Is the Mayor's Soda Tax a De Facto Cultural Attack?

Posted By on Fri, Sep 25, 2009 at 3:40 PM

click to enlarge THARRIN/FLICKR
  • tharrin/Flickr
When brand-new dad Gavin Newsom, finally galvanized into action by a damning UCLA study on obesity and soft drink consumption, proposed his indirect soda tax last week -- not a tax on individual cans of corn syrupy goodness but a fee levied on retailers as varied as Safeway and corner liquor stores -- he likely wasn't counted on being called a communist.
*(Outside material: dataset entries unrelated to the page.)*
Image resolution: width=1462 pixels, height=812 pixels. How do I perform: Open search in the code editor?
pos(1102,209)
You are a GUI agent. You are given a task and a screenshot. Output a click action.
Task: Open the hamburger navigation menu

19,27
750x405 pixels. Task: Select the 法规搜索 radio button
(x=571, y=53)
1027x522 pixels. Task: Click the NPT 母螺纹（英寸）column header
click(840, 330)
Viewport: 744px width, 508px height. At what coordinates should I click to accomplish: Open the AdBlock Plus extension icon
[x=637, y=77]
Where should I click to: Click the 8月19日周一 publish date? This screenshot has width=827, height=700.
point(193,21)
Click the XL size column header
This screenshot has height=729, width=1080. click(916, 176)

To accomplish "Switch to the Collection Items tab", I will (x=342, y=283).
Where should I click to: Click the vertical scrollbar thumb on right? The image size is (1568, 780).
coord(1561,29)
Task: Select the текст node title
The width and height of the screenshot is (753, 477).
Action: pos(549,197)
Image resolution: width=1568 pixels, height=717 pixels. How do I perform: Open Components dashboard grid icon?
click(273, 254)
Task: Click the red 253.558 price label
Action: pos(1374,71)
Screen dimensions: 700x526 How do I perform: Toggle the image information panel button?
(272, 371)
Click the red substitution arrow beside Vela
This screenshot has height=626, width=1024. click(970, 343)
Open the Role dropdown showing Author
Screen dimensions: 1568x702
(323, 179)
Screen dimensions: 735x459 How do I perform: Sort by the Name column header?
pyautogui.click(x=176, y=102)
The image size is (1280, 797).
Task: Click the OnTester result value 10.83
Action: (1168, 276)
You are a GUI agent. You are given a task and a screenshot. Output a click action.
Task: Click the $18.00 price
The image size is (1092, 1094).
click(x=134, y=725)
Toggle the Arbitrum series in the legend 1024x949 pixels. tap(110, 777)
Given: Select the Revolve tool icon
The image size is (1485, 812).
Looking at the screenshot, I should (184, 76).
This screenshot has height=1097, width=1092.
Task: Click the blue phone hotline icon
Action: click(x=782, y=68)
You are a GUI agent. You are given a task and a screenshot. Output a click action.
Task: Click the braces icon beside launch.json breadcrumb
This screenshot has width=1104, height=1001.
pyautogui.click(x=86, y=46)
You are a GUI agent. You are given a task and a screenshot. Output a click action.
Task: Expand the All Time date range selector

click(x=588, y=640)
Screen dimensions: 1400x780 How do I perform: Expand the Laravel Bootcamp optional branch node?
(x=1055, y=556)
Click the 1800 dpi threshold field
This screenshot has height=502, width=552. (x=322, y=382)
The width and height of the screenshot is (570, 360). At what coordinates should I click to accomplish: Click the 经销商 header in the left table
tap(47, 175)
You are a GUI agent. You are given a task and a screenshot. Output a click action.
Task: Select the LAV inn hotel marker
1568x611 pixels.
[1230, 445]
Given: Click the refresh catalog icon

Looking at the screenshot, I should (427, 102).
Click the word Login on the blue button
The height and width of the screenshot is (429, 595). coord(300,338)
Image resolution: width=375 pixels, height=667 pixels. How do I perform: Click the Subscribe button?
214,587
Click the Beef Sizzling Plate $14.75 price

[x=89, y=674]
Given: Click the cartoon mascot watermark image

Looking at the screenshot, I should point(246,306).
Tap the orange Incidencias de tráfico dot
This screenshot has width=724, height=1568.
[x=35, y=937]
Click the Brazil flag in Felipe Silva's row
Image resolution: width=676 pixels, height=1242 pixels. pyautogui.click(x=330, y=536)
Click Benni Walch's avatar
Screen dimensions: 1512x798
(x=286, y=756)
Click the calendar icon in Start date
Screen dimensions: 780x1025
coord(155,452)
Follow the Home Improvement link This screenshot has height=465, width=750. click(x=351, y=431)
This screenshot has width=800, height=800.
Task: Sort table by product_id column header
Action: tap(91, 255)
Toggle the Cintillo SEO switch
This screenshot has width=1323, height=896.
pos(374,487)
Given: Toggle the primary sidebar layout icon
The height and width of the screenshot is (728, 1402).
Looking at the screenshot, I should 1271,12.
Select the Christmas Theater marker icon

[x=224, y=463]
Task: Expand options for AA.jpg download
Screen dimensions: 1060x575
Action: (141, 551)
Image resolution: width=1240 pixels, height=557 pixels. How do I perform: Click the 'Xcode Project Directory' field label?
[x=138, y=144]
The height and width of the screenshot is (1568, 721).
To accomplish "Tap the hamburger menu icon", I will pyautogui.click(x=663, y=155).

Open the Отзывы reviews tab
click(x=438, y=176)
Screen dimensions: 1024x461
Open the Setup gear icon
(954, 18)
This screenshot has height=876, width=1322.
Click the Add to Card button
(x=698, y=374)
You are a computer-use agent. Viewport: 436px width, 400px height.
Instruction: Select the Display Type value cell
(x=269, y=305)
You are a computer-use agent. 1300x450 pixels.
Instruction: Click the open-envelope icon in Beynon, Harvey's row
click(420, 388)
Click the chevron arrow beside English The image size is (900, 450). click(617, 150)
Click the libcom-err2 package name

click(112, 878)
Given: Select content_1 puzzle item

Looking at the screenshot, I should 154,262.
That's hyperbolic (sorry), but as reported in the Chronicle on Sunday, Muhtar Kent, Coca-Cola's CEO, did offer words of warning that very faintly cloaked broader allegations: "I've never seen it work where a government tells people what to eat and what to drink. . . If it worked, the Soviet Union would still be around." Chronicle writer Andrew S. Ross went on to point out that Arkansas, Tennessee, and Virginia have what he'd consider similar taxes.

In a situation such as this, when a public official -- a mayor no less -- wants to regulate what people put in their bodies -- directly, with the support of voters, or indirectly, by such a roundabout method only Supervisors must approve -- lawsuits are inevitable. Likewise, naysayers wonder why vendors should be taxed for selling soda, but not ice cream, or, say, sports drinks -- a slovenly vice New York City recently targeted in an ad campaign. The author of one comment on Ross's piece proposed a $25 tax on each bag of dog food sold in San Francisco, with the idea that the revenue could "fund a city-operated dog-shit clean up service" to mitigate the near-ubiquitous presence of canine feces on sidewalks and in parks.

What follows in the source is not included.